- Gladys Peto
- Born: 19 June 1890 Cookham, Berkshire, England
- Died: 21 May 1977 (aged 86) Limavady, Northern Ireland
- Occupations: Artist, fashion designer, illustrator and writer
- Spouse: Cuthbert Lindsay Emmerson

= Gladys Peto =

British author and fashion designer (1890–1977)

Gladys Emma Peto (19 June 1890 – 21 May 1977) was an English artist, fashion designer, illustrator and writer of children's books.

==Early life and education==
Peto was born on 19 June 1890 in Cookham, the only daughter of William Peto and Mary Jane, , of Cannon Court Farm, Maidenhead.

She attended Maidenhead High School, then Harvington College in Ealing. She later went on to study at the Maidenhead School of Arts in 1908, and London's School of Art in 1911. She undertook a design course at the John Hassall Correspondence school in 1918.

==Career==

Peto created drawings for "The letters of Phrynette" in The Sketch. This was similar to the series "Letters of Eve" in The Tatler. The latter was illustrated by Annie Fish and there was a court case.

Her family was not especially artistic. As a girl in Maidenhead, she would go out "in her father's trap" and notice interesting people along the way. She would get home and sketch them.

She moved with her husband, who had retired from the Army, to Northern Ireland in 1939 and retired from commercial art in 1946. She devoted her remaining years to painting landscapes in watercolors and to drawing and cultivating flowers. She suffered a stroke in 1970 that paralyzed her right, and dominant, hand, but continued to draw, paint and write with her left hand.

In the 1930s, it was the "in" thing to wear a Peto dress.
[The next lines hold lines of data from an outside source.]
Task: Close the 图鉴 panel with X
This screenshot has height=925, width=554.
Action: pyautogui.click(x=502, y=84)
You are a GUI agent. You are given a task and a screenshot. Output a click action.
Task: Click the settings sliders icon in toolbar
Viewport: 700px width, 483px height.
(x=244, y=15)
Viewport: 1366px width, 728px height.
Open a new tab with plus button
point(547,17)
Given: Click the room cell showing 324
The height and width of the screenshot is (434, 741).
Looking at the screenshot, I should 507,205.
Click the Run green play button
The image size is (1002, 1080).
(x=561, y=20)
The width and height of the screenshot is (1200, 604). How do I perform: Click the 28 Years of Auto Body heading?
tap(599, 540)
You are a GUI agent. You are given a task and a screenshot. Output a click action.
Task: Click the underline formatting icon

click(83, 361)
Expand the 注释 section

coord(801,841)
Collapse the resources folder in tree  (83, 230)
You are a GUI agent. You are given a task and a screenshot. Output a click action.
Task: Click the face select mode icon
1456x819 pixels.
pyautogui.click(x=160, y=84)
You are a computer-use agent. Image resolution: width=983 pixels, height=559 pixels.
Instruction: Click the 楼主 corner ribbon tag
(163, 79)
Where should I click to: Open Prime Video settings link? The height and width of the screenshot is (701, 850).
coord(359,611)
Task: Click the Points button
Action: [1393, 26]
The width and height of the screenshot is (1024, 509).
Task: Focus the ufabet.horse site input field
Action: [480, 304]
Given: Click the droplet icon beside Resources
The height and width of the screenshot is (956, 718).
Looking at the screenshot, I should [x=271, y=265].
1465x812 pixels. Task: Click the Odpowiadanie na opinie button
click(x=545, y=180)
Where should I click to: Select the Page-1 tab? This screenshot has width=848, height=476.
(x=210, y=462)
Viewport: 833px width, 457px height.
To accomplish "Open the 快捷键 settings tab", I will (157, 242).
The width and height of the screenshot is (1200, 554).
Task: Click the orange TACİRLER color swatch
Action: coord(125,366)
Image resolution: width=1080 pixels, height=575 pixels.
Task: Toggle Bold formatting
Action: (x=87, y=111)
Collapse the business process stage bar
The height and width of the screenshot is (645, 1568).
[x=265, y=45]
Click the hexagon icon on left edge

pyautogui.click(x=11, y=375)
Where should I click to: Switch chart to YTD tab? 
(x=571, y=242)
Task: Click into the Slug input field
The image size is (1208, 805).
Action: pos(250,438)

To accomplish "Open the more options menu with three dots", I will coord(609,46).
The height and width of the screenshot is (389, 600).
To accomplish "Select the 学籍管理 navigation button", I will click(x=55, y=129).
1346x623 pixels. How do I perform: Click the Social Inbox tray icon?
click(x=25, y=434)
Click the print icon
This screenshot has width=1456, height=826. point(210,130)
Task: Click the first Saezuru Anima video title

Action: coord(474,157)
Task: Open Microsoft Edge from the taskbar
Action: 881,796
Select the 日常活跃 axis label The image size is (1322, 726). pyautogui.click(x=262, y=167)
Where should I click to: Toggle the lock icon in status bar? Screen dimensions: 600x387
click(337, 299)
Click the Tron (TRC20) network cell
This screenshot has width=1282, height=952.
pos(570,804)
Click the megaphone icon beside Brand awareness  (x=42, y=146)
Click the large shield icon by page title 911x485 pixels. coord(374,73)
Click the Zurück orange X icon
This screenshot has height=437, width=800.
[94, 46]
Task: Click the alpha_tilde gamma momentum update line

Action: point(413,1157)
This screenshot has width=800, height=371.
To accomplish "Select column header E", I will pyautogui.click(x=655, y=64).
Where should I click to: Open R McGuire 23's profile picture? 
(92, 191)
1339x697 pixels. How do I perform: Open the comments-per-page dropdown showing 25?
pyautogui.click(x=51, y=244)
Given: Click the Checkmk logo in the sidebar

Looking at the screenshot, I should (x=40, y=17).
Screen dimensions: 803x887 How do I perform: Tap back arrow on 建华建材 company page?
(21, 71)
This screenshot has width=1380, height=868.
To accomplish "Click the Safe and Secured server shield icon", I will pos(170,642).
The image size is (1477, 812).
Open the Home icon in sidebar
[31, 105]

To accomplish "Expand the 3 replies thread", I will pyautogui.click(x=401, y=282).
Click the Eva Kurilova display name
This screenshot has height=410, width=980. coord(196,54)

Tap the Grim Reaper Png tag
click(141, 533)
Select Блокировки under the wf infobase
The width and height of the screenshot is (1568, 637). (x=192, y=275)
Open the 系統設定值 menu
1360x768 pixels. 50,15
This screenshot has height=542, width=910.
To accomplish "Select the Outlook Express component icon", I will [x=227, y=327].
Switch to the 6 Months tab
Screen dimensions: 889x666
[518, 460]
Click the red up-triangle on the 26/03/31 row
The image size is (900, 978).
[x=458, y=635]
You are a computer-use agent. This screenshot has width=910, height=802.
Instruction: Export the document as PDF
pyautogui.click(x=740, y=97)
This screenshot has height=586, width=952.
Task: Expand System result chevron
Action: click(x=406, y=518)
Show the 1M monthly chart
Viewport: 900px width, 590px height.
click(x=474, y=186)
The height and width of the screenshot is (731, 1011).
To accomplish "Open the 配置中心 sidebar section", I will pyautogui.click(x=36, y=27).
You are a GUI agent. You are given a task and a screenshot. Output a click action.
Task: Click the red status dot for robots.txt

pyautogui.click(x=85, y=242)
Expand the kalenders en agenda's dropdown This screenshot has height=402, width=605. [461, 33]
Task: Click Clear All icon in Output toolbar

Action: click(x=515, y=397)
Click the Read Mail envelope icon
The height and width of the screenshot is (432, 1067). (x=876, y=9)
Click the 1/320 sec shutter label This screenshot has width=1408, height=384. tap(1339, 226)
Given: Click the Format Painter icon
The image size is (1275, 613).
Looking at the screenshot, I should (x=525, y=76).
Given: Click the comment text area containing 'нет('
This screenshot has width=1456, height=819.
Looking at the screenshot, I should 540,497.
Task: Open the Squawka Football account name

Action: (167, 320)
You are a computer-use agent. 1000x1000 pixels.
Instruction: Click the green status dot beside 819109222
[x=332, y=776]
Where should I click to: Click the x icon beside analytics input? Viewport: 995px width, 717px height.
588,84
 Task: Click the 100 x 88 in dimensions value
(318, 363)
Peto's advertising illustrations for Allen and Hanbury's infant formula, Ovaltine and many other products were featured in magazines and posters.

In 1922, she married Dr Cuthbert Lindsay Emmerson of the Royal Army Medical Corps, and she traveled with him to Malta, Cyprus and Egypt. He retired in 1946 as a Colonel and died in 1977. She died in the same year on 21 May 1977 at Roe Valley Hospital in Limavady, Northern Ireland. The funeral service was held on 25 May 1977 at Bovevagh Parish Church, County Londonderry, followed by interment in the churchyard.